### TEXTE FOURNI
Auteur : Ermylos Plevrakis

 

Pirmin Stekeler, Hegels Religionsphilosophie. Ein dialogischer Kommentar, Hamburg, Meiner, « Philosophische Bibliothek » n° 779, 2024, 1 199 p.

Avec ce commentaire, P. Stekeler achève son projet, aussi monumental que radical, d’un commentaire de toutes les œuvres majeures publiées par Hegel qui, à la fois, reste fidèle au texte original et le traduit dans un langage philosophique contemporain. Or il y a, dans cette réalisation ultime, un revirement surprenant. En effet, le texte sur lequel le commentateur se base désormais n’est plus une desdites œuvres majeures, mais les notes d’une Leçon sur la philosophie de la religion (prises par K. G. J. v. Griesheim lors du semestre d’été 1824). Ce changement est motivé par des raisons systématiques. Il était important, pour le commentateur, de mettre en évidence la philosophie religieuse comme « la somme logique et théologique de la pensée spéculative de Hegel » (p. 11) – et cela en plus et différemment de ce qu’il avait pu faire un an auparavant dans son commentaire sur la Realphilosophie (Meiner, 2023), à savoir dans le cadre systématique de l’avant-dernier chapitre de l’Encyclopédie.

Dans l’ensemble, le commentaire présenté ici doit être lu comme une reconnaissance des « formes pratiques de la religion et de la pensée théologique en relation avec la philosophie et la science » et, inversement, comme une critique constante de diverses « fausses certitudes de l’époque des Lumières et de la modernité » (ibid.).

### CONSIGNE 1
Répondez à ces questions sur le compte rendu :
(a) Qui a pris les notes de la leçon sur laquelle s'appuie ce nouveau commentaire ?
(b) En quelle année a paru le commentaire de P. Stekeler sur la Realphilosophie ?
(c) Combien de pages compte l'ouvrage présenté ?

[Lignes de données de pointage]
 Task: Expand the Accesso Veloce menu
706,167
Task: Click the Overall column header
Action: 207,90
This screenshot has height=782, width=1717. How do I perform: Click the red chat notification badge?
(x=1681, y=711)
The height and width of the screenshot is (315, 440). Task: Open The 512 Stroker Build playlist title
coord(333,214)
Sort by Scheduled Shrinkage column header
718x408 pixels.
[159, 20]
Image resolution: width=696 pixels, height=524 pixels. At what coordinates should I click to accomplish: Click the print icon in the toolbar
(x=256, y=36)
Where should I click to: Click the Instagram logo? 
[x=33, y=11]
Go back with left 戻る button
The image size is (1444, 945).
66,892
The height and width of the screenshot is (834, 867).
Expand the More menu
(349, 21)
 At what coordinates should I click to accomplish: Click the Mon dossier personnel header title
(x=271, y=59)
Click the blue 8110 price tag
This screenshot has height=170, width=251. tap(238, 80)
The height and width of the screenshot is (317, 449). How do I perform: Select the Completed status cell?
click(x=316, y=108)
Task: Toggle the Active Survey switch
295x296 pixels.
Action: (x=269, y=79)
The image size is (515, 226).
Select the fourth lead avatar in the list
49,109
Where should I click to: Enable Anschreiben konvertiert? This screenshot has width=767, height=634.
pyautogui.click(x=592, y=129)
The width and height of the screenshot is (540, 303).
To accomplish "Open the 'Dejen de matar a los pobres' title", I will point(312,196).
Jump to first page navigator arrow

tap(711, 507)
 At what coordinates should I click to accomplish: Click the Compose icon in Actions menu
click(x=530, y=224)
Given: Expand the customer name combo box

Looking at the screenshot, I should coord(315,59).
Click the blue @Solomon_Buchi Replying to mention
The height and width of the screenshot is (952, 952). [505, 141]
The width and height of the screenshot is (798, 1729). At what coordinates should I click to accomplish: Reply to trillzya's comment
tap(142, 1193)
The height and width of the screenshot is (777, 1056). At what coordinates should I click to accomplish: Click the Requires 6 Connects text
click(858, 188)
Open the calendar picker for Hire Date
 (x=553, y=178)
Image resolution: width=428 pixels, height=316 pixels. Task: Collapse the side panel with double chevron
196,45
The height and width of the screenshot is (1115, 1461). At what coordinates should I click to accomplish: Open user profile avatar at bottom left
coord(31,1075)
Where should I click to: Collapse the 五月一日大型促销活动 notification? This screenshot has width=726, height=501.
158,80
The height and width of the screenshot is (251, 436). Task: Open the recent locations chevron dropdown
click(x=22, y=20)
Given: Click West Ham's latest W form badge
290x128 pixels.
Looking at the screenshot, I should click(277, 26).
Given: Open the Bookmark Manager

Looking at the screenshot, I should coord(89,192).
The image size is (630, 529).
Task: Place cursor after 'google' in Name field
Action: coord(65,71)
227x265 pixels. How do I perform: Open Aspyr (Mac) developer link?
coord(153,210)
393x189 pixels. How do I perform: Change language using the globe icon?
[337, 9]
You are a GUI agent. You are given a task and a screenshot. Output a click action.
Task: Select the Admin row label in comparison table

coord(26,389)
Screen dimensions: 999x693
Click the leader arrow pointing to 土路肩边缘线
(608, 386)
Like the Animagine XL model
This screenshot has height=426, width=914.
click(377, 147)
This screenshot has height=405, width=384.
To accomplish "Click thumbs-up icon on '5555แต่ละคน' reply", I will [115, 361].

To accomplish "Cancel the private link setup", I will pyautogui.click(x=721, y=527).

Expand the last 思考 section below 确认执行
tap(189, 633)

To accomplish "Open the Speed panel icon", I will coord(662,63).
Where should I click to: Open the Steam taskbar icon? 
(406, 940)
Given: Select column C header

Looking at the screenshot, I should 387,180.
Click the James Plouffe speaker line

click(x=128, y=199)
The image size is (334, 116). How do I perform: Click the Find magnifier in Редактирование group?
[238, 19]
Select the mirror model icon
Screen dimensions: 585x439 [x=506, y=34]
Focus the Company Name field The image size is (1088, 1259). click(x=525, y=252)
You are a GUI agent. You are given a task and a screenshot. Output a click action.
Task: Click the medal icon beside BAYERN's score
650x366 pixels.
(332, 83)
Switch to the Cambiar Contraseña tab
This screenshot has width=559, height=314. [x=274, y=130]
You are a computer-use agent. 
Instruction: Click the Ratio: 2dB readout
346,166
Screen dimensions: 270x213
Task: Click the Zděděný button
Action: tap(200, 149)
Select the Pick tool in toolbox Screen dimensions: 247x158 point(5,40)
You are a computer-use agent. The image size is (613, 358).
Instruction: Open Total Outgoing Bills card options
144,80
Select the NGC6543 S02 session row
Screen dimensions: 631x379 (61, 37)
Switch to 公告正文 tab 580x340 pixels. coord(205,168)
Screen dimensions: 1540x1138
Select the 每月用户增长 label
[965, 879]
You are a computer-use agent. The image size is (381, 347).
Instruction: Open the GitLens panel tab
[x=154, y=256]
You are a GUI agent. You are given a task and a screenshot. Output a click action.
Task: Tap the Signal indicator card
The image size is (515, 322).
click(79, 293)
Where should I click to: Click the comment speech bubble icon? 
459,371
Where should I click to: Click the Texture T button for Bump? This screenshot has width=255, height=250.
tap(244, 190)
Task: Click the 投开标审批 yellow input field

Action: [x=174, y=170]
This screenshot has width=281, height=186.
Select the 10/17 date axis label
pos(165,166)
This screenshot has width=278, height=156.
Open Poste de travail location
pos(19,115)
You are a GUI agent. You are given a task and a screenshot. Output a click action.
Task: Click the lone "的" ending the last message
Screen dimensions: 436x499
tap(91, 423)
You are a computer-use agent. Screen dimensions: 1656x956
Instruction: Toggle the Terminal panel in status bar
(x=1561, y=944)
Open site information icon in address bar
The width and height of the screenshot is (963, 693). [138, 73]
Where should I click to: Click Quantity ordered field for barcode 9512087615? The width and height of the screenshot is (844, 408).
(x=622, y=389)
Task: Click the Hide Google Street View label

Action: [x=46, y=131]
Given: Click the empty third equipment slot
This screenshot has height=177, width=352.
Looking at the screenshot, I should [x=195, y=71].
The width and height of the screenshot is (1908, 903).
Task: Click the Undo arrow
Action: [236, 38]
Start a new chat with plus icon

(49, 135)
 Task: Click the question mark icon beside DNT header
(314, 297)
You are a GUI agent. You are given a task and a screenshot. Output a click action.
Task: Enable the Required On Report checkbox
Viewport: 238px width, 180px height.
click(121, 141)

### CONSIGNE 2
Extrayez des données, sans rien y changer, les lignes qui vont de celle qui contient « The image size is (334, 116). » jusqu'à celle qui contient « Action: [x=174, y=170] », celle-ci comprise.

### RÉPONSE 1
(a) K. G. J. v. Griesheim.
(b) En 2023.
(c) 1 199 pages.

### RÉPONSE 2
The image size is (334, 116). How do I perform: Click the Find magnifier in Редактирование group?
[238, 19]
Select the mirror model icon
Screen dimensions: 585x439 [x=506, y=34]
Focus the Company Name field The image size is (1088, 1259). click(x=525, y=252)
You are a GUI agent. You are given a task and a screenshot. Output a click action.
Task: Click the medal icon beside BAYERN's score
650x366 pixels.
(332, 83)
Switch to the Cambiar Contraseña tab
This screenshot has width=559, height=314. [x=274, y=130]
You are a computer-use agent. 
Instruction: Click the Ratio: 2dB readout
346,166
Screen dimensions: 270x213
Task: Click the Zděděný button
Action: tap(200, 149)
Select the Pick tool in toolbox Screen dimensions: 247x158 point(5,40)
You are a computer-use agent. The image size is (613, 358).
Instruction: Open Total Outgoing Bills card options
144,80
Select the NGC6543 S02 session row
Screen dimensions: 631x379 (61, 37)
Switch to 公告正文 tab 580x340 pixels. coord(205,168)
Screen dimensions: 1540x1138
Select the 每月用户增长 label
[965, 879]
You are a computer-use agent. The image size is (381, 347).
Instruction: Open the GitLens panel tab
[x=154, y=256]
You are a GUI agent. You are given a task and a screenshot. Output a click action.
Task: Tap the Signal indicator card
The image size is (515, 322).
click(79, 293)
Where should I click to: Click the comment speech bubble icon? 
459,371
Where should I click to: Click the Texture T button for Bump? This screenshot has width=255, height=250.
tap(244, 190)
Task: Click the 投开标审批 yellow input field

Action: [x=174, y=170]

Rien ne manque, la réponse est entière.